Work request: Start at the line below containing "Task: Click the Immobilienberechnungen" and stop at the line containing "Given: Click the divider line above Submit". Repeat every line of that stretch exactly, and nothing outside it.

(Stored items from a collection)
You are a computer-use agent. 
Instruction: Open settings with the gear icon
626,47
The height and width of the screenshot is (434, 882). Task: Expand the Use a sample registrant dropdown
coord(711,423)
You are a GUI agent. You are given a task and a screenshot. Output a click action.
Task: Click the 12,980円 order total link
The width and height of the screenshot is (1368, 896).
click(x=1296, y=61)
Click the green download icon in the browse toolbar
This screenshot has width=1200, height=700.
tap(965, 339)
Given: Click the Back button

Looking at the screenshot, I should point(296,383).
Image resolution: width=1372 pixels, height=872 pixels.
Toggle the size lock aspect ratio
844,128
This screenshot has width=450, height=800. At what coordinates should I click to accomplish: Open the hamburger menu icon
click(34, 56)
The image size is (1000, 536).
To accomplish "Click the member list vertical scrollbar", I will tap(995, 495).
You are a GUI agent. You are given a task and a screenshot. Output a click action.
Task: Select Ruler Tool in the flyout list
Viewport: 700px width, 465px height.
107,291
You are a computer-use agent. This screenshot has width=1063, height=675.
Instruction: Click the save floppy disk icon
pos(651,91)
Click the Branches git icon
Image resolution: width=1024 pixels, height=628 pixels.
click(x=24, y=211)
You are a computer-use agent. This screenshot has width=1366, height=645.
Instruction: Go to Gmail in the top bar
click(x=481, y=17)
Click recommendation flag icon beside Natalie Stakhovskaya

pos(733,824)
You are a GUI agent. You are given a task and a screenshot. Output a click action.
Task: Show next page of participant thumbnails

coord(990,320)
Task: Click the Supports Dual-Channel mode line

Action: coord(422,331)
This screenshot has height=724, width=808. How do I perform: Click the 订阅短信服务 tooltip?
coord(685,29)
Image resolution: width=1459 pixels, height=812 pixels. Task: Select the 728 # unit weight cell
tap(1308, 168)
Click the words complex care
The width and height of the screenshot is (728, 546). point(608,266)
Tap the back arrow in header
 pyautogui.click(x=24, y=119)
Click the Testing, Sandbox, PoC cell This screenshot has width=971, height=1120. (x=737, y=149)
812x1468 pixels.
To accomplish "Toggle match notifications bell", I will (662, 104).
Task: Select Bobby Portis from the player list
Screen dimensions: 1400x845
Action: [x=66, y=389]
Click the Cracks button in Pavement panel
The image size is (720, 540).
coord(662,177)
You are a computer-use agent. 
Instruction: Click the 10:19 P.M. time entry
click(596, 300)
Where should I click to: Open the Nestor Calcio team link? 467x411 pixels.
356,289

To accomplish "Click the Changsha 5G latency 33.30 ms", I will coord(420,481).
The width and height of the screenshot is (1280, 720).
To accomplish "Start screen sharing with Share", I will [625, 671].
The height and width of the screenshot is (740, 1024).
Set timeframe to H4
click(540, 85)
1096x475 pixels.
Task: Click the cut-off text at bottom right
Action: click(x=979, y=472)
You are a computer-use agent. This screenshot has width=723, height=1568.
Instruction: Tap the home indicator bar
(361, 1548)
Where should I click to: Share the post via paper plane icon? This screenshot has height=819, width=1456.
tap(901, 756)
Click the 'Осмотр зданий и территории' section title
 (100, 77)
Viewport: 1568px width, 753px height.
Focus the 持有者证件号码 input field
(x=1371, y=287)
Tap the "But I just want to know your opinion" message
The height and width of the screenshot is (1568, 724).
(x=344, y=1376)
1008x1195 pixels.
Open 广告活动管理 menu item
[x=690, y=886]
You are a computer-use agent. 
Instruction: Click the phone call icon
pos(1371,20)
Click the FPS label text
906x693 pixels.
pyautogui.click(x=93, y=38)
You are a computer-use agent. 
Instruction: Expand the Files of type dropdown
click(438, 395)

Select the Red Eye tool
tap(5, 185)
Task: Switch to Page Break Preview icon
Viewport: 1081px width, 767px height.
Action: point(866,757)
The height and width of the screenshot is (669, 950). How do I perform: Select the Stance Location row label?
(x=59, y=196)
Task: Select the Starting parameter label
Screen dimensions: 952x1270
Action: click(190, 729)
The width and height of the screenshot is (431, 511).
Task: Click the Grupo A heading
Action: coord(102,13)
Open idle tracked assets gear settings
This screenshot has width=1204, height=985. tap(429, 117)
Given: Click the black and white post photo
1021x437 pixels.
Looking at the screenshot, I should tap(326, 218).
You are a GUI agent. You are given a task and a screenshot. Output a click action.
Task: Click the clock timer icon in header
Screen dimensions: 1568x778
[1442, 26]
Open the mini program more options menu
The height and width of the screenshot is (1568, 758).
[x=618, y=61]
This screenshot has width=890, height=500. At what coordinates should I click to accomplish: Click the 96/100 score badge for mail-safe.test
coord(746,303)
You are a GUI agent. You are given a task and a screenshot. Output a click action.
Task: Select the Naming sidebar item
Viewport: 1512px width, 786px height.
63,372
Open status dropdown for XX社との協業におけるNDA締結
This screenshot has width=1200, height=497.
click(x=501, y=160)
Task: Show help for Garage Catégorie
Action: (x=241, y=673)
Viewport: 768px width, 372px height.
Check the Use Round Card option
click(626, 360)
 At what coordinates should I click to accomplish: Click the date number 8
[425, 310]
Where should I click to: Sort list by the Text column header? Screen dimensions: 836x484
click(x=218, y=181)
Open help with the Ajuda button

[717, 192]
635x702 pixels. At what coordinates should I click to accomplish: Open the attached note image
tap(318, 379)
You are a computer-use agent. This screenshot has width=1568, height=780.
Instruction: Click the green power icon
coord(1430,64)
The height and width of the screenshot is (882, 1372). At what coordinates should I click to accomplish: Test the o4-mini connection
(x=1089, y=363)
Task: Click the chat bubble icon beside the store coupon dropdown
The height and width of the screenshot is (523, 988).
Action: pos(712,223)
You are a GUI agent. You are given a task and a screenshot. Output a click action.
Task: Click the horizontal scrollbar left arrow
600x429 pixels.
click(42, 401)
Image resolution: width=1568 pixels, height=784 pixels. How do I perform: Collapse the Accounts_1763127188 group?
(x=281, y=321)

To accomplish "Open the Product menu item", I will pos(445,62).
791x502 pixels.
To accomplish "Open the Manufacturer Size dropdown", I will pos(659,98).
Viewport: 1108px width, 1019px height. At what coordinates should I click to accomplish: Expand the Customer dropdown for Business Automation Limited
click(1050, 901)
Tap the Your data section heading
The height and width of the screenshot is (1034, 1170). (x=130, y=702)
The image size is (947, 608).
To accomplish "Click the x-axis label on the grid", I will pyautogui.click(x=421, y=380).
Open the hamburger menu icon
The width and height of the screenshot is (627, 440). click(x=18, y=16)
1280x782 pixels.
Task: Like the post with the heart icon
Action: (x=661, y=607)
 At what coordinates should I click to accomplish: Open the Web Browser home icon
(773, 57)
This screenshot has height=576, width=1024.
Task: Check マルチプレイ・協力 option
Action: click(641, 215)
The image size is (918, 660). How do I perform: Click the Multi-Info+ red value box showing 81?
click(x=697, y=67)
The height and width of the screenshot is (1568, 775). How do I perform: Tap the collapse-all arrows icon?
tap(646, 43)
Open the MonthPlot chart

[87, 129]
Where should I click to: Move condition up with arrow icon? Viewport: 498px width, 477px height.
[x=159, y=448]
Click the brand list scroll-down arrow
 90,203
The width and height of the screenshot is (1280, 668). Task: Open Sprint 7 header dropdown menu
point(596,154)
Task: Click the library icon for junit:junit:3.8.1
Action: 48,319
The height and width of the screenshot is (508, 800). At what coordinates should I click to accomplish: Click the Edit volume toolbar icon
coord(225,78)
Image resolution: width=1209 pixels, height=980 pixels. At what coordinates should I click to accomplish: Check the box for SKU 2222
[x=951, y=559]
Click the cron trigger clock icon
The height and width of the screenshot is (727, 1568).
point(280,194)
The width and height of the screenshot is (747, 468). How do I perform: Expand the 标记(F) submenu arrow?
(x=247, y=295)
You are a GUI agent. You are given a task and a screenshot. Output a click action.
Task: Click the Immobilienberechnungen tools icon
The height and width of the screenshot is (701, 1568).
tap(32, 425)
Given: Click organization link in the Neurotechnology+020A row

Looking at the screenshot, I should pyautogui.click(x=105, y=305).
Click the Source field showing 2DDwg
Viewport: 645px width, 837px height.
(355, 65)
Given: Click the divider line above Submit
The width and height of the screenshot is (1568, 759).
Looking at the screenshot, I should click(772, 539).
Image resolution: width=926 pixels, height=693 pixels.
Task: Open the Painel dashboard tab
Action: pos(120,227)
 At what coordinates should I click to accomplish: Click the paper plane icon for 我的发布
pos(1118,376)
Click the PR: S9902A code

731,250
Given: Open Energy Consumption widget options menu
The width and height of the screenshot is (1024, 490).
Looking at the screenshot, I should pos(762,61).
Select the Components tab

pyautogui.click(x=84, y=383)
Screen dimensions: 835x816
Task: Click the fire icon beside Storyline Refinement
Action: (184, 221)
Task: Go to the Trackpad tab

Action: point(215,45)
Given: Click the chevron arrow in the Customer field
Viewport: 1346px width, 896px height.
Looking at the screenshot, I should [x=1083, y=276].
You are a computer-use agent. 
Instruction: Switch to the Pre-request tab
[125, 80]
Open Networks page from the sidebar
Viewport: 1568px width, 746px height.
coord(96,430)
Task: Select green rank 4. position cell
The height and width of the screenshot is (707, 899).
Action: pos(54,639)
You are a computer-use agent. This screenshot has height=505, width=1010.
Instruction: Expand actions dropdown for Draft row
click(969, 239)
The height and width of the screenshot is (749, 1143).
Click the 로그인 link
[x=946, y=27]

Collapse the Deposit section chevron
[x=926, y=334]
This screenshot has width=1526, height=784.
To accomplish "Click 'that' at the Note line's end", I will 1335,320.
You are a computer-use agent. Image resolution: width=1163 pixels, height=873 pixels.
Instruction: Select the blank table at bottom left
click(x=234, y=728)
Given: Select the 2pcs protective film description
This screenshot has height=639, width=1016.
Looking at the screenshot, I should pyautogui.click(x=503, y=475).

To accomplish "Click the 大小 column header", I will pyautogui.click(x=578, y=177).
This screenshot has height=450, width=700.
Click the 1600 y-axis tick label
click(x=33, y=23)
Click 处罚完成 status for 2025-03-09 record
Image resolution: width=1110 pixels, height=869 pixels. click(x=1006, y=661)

Expected output:
Task: Click the Immobilienberechnungen tools icon
The height and width of the screenshot is (701, 1568).
tap(32, 425)
Given: Click organization link in the Neurotechnology+020A row

Looking at the screenshot, I should pyautogui.click(x=105, y=305).
Click the Source field showing 2DDwg
Viewport: 645px width, 837px height.
(355, 65)
Given: Click the divider line above Submit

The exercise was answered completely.